T-SQL Tuesday #114 – An Unsolved SQL Puzzle

This week’s T-SQL Tuesday invitation is all about puzzles. I’ve got an accidental puzzle that I’ve never quite solved, from one of my demos. I’m sure the answer will be a “Well duh!” moment.

I give presentations on SQL Server execution plans. As part of that, I like to show that if you pull a single row from a heap, it has to read everything. As part of that demo, I try to push everything out of memory by disabling readahead reads, taking a checkpoint, and dropping clean buffers. But for some reason… it never quite works!

IF NOT EXISTS ( SELECT  *
FROM    sys.schemas
WHERE   name = N'Demo' )
EXEC('CREATE SCHEMA [Demo] AUTHORIZATION [dbo]');
GO

IF OBJECT_ID('Adventureworks2014.Demo.Person', 'U') IS NOT NULL
BEGIN
DROP TABLE AdventureWorks2014.Demo.Person;
END

SET STATISTICS IO ON

SELECT *
INTO [AdventureWorks2014].[Demo].[Person]
FROM [AdventureWorks2014].[Person].[Person]

DBCC TRACEON (652,-1);

CHECKPOINT
DBCC DROPCLEANBUFFERS

SELECT * FROM [AdventureWorks2014].[Demo].[Person]
WHERE BusinessEntityID = 25

You can see here that it shows 3,808 logical reads, but 5 physical reads.

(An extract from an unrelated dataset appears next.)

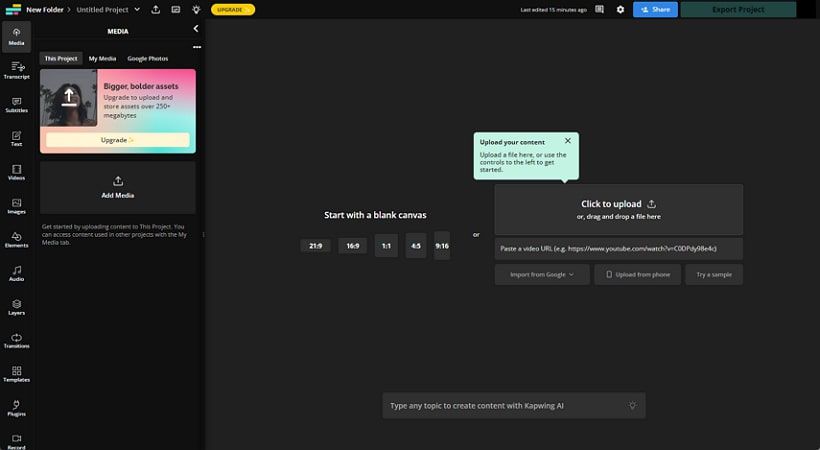Click the Kapwing AI topic input field

(x=505, y=406)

Screen shot of statistics IO showing the number of reads.

I’m sure there is some simple way to force it to do all of the physical reads, but I have yet to figure it out. Or it may be that I’m misunderstanding something and physical reads are the only pages used. But when I look at the execution plan, it says it read all of the rows.

I’d love to get an answer to this puzzle. I’m sure it’s something simple.

Update: Andy G. asked if maybe the issue is I’m not using all the rows. Here I tried a heap of a single row, and I get 1 logical read and 0 physical reads.

Table 'Person'. Scan count 1, logical reads 1, physical reads 0, read-ahead reads 0, lob logical reads 0, lob physical reads 0, lob read-ahead reads 0.

3 thoughts on “T-SQL Tuesday #114 – An Unsolved SQL Puzzle

  1. I don’t think think it’s all that simple. I collected callstacks while running your demo query. It looks like, even though read-ahead is disabled, SQL Server still uses “prefetching” to reduce the number of physical reads being done when scanning a heap.

    This might be true anytime an allocation order scan is being done. I see the same pattern happen if I add a clustered index to the table. I can “SELECT *” from the table with read-ahead disabled, and I get equal physical and logical reads. If I add a “WITH (TABLOCK)” hint to force an allocation order scan, physical reads drop (as if read-ahead were not disabled).

    Interesting post, thanks Eugene!

  2. Gene – how big is your actual Person table?

    Just thinking out loud…if there were only five pages worth of data, would you only get five physical reads for your resultset?

    Consider this possibility:

    Row #1 – Physical Read of Page #1
    Row #2 (still on Page #1) – Logical Read of Page #1
    Row #3 (still on Page #1) – Logical Read of Page #1

    Row #X – Physical Read of Page #2
    Row #X+1 (still on Page #2) – Logical Read of Page #2
    Row #X+2 (still on Page #2) – Logical Read of Page #2

    etc.

    Like I said – just thinking out loud…you may be able to test this by varying the size of your table by filtering your original SELECT…INTO to make a smaller table.